Is America Kadhimi’s Friend?
Is America Kadhimi’s Friend?
After the deaths of over 100,000 Americans from the coronavirus, only a few Americans pay attention to Iraq outside the capital Washington. Inside Washington, officials and analysts are thinking about the important bilateral meeting in Baghdad in June with the new Prime Minister, Mustafa al-Kadhimi.
Officials and analysts are watching Kadhimi’s every move. When he visited the Popular Mobilization Forces (PMF) headquarters and put on a PMF jacket, opinions exploded on social media. That jacket was worth ten thousand words.
There are two camps in Washington about policy towards Iraq. The first camp includes Michael Knights from the Washington Institute for Near East Policy and Anthony Pfaff from the Atlantic Council who recommend patience and helping Kadhimi become independent of Iran.
Knights earlier this month praised Kadhimi’s reforms to the Iraqi security forces, for example the reappointment of Lieutenant General Abdul Wahab al-Saidi to the Counter-Terrorism Service.
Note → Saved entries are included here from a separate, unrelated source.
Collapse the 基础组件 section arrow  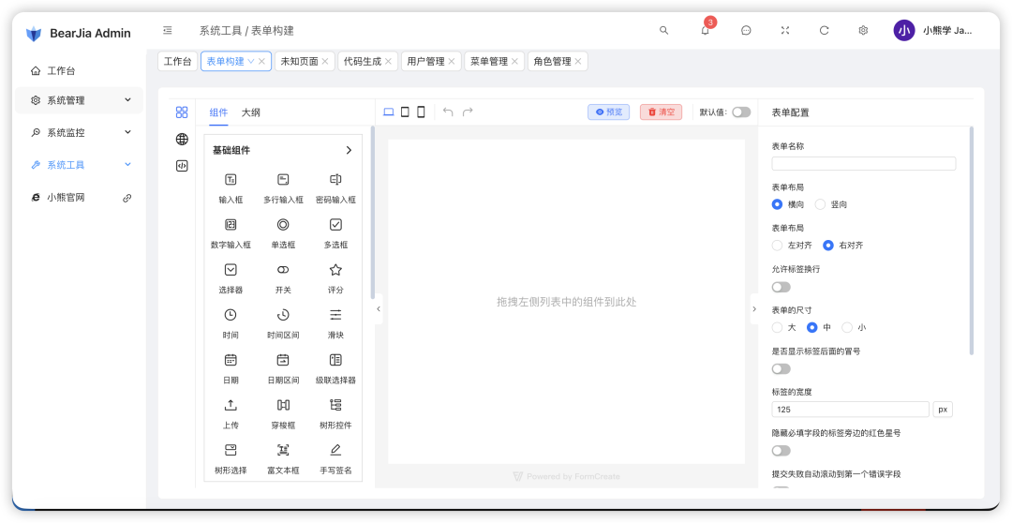[x=349, y=150]
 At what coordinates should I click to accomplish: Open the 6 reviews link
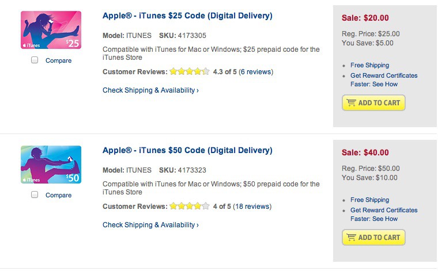[256, 72]
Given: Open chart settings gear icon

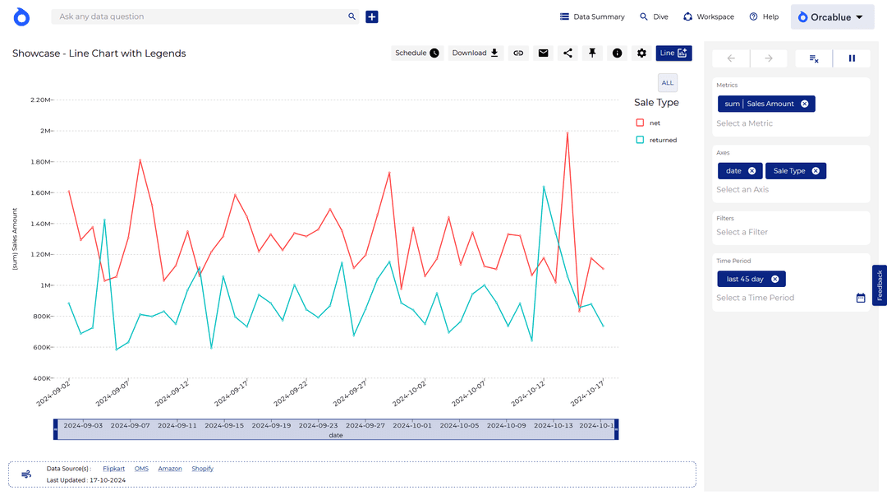Looking at the screenshot, I should 641,53.
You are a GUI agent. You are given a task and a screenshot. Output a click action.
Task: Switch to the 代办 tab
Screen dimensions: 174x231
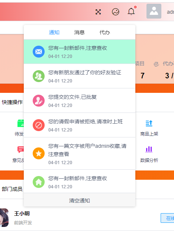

This camp urges that Washington give Kadhimi time to reform the Iraqi security forces and continue the bilateral military relationship with Iraqi security forces.
Pfaff said the Americans should utilize their advantage in the fields of economics and finance to help Iraq’s economy and to encourage investment in Iraq from the West and the Gulf. Iran cannot compete in these fields.
In the second camp in Washington are conservative Republicans such as former Vice President Cheney’s aide John Hannah and Hudson Institute analyst Michael Pregent who urge the Trump administration to present Kadhimi a hard choice.
The Iraqi Prime Minister must immediately confront and break the PMF and also reduce economic relations with Iran or Washington will answer with more pressure on Iraq immediately.
This circle of analysts warns that if Baghdad does not end the influence of the PMF and Iran, it will be impossible to maintain political support in Congress for military and economic assistance to Baghdad, especially after the huge costs of the coronavirus.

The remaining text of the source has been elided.